Avec un titre volontairement provocateur, « Ne faites plus d’études : Apprendre autrement à l’ère de l’IA » signé par Laurent Alexandre et Olivier Babeau, s’impose comme l’un des livres les plus commentés sur l’avenir de l’éducation face à la montée en puissance de l’intelligence artificielle. Publié aux éditions Buchet-Chastel, l’ouvrage ne prône pas l’abandon du savoir, mais invite à une remise en question profonde du modèle éducatif hérité du XXᵉ siècle.
Dès les premières pages, les auteurs posent un constat sans détour : le système scolaire et universitaire continue de fonctionner selon des logiques lentes et standardisées, alors que le monde du travail évolue à une vitesse inédite. L’intelligence artificielle, capable d’automatiser un nombre croissant de tâches cognitives, fragilise la valeur protectrice du diplôme et remet en cause l’idée selon laquelle de longues études constitueraient, à elles seules, un passeport vers l’emploi.
L’un des axes centraux du livre réside dans la critique du parcours linéaire « études puis carrière ». Selon Laurent Alexandre et Olivier Babeau, cette séquence, longtemps dominante, ne correspond plus à une économie où les compétences deviennent rapidement obsolètes. Les auteurs soulignent que l’apprentissage ne peut plus être concentré dans une période limitée de la vie, mais doit s’inscrire dans une logique de formation continue, adaptative et individualisée.
L’essai met en garde contre une illusion persistante : celle d’une accumulation de connaissances théoriques censée garantir une stabilité professionnelle. À l’ère de l’IA, expliquent-ils, l’enjeu ne réside plus dans l’accès à l’information -devenue abondante- mais dans la capacité à la comprendre, à l’interpréter et à la mobiliser avec discernement.
Les auteurs accordent une attention particulière aux jeunes générations, premières concernées par ces transformations. Ils observent que les tâches d’entrée de carrière, traditionnellement confiées aux débutants pour apprendre un métier, figurent parmi les plus automatisables. Cette évolution pose une question cruciale : comment former les experts de demain si les étapes intermédiaires disparaissent ?
Pour Alexandre et Babeau, cette situation impose de repenser les modes d’acquisition de l’expérience, en valorisant davantage l’autonomie, l’expérimentation et la responsabilité précoce, plutôt que la seule validation académique.
Contrairement à ce que pourrait laisser entendre son titre, Ne faites plus d’études ne défend pas une rupture avec l’apprentissage, mais un changement de nature.
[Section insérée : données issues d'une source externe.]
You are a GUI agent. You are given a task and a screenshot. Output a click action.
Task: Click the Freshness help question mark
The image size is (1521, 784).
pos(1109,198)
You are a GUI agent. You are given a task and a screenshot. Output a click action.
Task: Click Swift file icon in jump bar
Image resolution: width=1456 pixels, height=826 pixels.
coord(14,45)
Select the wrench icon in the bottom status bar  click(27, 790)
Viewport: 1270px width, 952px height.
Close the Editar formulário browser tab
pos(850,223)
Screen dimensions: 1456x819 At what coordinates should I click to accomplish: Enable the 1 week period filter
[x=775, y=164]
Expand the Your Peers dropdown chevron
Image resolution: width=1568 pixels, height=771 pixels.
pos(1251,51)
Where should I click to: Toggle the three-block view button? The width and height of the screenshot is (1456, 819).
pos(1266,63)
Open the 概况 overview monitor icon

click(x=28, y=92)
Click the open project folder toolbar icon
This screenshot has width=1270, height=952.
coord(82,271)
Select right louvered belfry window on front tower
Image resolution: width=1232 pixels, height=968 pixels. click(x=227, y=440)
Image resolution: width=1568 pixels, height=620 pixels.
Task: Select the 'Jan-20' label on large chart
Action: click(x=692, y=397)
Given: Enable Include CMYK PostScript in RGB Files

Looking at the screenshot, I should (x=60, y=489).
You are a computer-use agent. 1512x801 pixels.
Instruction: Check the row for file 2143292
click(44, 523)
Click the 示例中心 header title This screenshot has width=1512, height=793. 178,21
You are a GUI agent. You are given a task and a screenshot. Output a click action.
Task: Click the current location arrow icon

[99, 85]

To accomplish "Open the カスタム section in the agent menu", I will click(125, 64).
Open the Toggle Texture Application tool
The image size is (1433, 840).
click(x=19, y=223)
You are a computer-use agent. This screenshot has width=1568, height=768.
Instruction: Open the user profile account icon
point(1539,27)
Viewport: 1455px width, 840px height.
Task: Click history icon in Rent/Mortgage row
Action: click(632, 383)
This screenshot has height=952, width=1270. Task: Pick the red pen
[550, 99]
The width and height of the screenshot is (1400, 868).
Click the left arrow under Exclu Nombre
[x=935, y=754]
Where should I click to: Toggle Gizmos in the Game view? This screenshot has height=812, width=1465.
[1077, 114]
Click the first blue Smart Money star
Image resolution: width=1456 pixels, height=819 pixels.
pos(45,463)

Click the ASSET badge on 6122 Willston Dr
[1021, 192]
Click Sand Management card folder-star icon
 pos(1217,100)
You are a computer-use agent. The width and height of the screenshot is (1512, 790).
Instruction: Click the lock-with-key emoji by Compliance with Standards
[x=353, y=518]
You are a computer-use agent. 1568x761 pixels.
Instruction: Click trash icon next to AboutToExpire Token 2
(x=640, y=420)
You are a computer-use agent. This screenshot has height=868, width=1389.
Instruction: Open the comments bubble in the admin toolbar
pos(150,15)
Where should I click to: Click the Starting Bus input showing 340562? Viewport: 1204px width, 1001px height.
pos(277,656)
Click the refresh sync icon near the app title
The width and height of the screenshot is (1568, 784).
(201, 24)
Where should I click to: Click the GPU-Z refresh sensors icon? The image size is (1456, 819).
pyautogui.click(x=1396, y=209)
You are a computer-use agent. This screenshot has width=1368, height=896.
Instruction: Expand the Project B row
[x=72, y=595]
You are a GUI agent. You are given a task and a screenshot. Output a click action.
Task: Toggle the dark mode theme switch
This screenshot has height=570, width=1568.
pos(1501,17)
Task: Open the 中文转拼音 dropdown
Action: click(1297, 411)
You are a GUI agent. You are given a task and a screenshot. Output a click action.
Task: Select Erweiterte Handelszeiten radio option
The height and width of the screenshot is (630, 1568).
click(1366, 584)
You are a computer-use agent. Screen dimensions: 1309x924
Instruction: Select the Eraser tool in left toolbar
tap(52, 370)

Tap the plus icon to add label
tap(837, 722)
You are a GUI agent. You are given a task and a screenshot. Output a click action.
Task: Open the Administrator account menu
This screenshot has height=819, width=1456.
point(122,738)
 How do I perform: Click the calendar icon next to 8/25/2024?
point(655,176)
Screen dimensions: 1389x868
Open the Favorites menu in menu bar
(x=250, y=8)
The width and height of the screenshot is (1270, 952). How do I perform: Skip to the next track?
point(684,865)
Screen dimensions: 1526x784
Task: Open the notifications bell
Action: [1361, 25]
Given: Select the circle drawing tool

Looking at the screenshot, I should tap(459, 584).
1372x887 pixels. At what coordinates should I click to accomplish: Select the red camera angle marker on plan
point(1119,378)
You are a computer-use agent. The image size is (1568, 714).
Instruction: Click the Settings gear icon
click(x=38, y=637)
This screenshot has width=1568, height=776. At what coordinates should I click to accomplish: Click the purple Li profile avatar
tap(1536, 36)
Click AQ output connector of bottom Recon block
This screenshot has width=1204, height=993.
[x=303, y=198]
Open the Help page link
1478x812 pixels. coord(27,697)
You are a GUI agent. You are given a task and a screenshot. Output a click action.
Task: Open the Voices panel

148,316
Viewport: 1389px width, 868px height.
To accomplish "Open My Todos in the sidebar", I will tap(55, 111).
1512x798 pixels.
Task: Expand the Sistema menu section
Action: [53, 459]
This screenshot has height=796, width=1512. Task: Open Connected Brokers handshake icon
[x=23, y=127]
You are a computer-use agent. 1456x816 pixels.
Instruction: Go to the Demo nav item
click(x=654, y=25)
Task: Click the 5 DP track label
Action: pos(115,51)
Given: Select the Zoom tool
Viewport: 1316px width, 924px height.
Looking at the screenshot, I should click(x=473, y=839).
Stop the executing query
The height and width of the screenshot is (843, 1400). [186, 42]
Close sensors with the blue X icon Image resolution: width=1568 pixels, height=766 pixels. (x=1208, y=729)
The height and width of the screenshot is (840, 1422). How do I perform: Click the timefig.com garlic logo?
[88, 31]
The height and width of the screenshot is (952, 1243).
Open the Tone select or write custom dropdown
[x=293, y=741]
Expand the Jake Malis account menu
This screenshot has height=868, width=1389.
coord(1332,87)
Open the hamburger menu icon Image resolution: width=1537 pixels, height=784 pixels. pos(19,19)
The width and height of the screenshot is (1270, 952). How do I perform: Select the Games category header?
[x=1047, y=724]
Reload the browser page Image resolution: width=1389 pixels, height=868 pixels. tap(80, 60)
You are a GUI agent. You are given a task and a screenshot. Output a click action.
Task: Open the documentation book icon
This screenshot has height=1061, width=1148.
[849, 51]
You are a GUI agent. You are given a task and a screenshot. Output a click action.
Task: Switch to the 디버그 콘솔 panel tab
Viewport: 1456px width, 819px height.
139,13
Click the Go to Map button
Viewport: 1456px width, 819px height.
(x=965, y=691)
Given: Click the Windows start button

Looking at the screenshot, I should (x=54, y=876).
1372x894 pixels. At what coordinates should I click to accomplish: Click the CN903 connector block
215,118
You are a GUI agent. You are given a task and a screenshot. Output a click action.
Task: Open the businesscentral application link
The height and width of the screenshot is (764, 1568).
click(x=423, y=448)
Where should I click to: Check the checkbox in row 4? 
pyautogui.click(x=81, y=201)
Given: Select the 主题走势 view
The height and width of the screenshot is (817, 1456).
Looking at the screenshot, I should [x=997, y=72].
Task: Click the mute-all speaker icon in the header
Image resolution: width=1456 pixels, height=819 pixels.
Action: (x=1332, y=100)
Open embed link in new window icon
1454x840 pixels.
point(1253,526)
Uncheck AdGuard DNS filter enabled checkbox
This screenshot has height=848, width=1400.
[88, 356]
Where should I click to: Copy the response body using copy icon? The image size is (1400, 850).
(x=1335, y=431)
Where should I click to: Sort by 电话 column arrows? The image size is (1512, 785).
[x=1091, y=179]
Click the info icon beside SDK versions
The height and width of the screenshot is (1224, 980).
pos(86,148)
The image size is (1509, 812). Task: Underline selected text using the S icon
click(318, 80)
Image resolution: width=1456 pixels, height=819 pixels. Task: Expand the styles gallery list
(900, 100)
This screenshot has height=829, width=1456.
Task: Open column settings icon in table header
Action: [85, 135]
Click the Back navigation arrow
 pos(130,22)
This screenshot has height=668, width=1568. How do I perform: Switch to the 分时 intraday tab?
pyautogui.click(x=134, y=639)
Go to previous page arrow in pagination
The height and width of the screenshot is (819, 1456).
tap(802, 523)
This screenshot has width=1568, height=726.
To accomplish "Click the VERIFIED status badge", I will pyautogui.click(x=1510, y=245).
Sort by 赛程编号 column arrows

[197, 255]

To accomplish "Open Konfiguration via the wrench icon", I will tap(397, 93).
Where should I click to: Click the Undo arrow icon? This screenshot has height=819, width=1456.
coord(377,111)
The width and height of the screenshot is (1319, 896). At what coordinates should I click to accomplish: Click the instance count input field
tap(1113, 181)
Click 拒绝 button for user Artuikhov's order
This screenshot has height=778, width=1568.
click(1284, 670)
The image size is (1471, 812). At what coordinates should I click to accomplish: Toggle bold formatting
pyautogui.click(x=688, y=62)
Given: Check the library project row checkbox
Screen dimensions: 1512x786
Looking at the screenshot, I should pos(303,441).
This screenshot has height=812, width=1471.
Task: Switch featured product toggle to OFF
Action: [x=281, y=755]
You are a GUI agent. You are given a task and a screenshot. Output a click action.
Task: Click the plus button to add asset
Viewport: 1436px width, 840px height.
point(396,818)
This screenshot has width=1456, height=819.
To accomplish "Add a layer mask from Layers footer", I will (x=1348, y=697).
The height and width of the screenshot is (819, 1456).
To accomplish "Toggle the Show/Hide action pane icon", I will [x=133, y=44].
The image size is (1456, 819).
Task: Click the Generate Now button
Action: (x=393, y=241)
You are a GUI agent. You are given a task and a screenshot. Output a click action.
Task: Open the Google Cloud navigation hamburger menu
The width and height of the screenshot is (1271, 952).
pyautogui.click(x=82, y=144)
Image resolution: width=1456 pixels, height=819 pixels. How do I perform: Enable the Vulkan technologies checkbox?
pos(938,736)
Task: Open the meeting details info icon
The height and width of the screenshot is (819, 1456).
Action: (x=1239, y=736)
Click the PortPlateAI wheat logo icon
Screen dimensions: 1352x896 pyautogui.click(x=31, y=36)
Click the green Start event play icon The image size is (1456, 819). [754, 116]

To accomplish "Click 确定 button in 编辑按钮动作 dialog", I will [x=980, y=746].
Les auteurs plaident pour le développement de compétences jugées moins vulnérables à l’automatisation : l’esprit critique, la créativité, la capacité d’adaptation, l’effort intellectuel et le raisonnement complexe.
L’intelligence artificielle est présentée comme un outil ambivalent : elle peut devenir un puissant levier d’apprentissage personnalisé, à condition de ne pas se substituer à l’effort humain. Le risque, avertissent-ils, serait de transformer l’IA en béquille cognitive, au détriment de la construction intellectuelle individuelle.
L’ouvrage appelle enfin à une évolution du rôle des enseignants. Dans un contexte où les outils numériques peuvent assurer une partie de la transmission des savoirs, le professeur serait appelé à devenir davantage un accompagnateur, un guide méthodologique et intellectuel, capable de donner du sens aux apprentissages et de former des esprits autonomes.
Essai de prospective autant que texte de débat public, Ne faites plus d’études s’inscrit dans une réflexion plus large sur l’avenir des sociétés face à l’intelligence artificielle. En bousculant les certitudes autour du diplôme et du système éducatif, Laurent Alexandre et Olivier Babeau ouvrent un questionnement essentiel : non pas faut-il encore apprendre, mais comment apprendre dans un monde où la machine sait déjà tant.